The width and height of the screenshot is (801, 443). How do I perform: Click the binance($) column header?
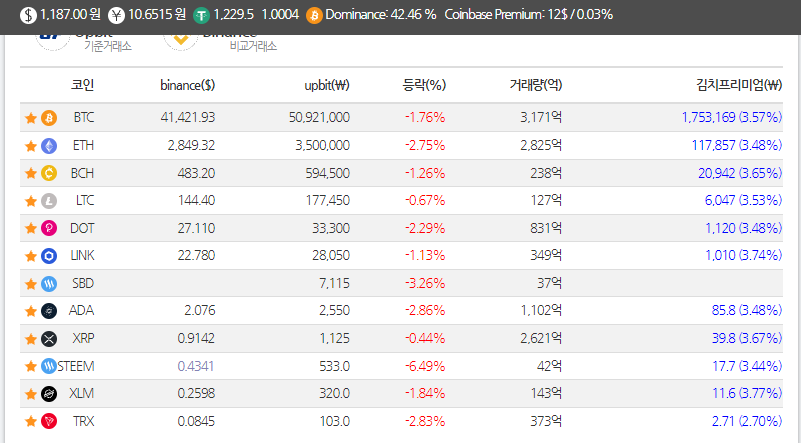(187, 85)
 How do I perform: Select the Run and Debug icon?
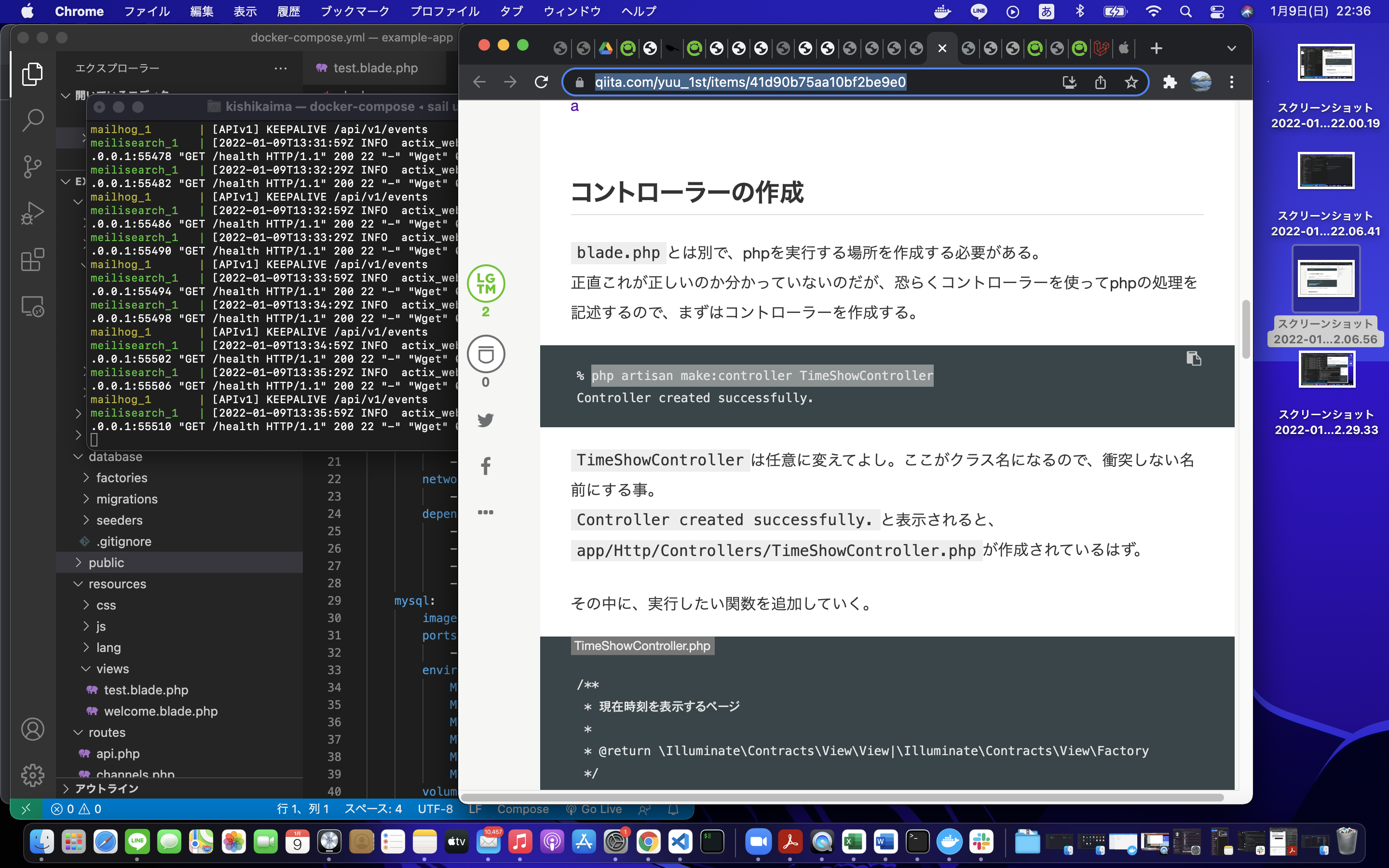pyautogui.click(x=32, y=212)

==

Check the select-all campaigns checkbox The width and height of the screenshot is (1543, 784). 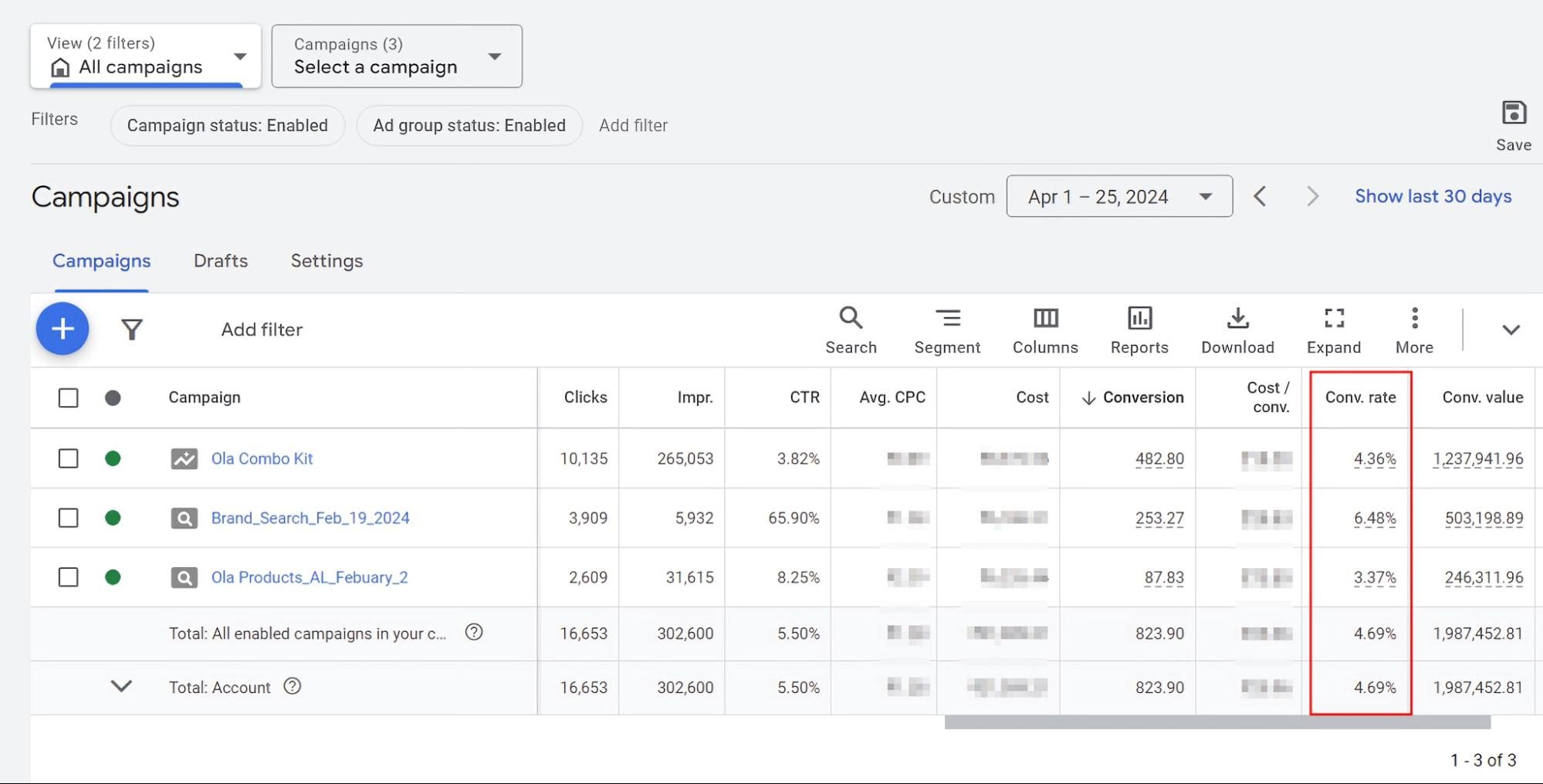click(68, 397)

- [GIVEN PROBLEM]: Count the lines in the rows above that contain the string "perform", and reply with the number alone.

- [TASK OUTPUT]: 2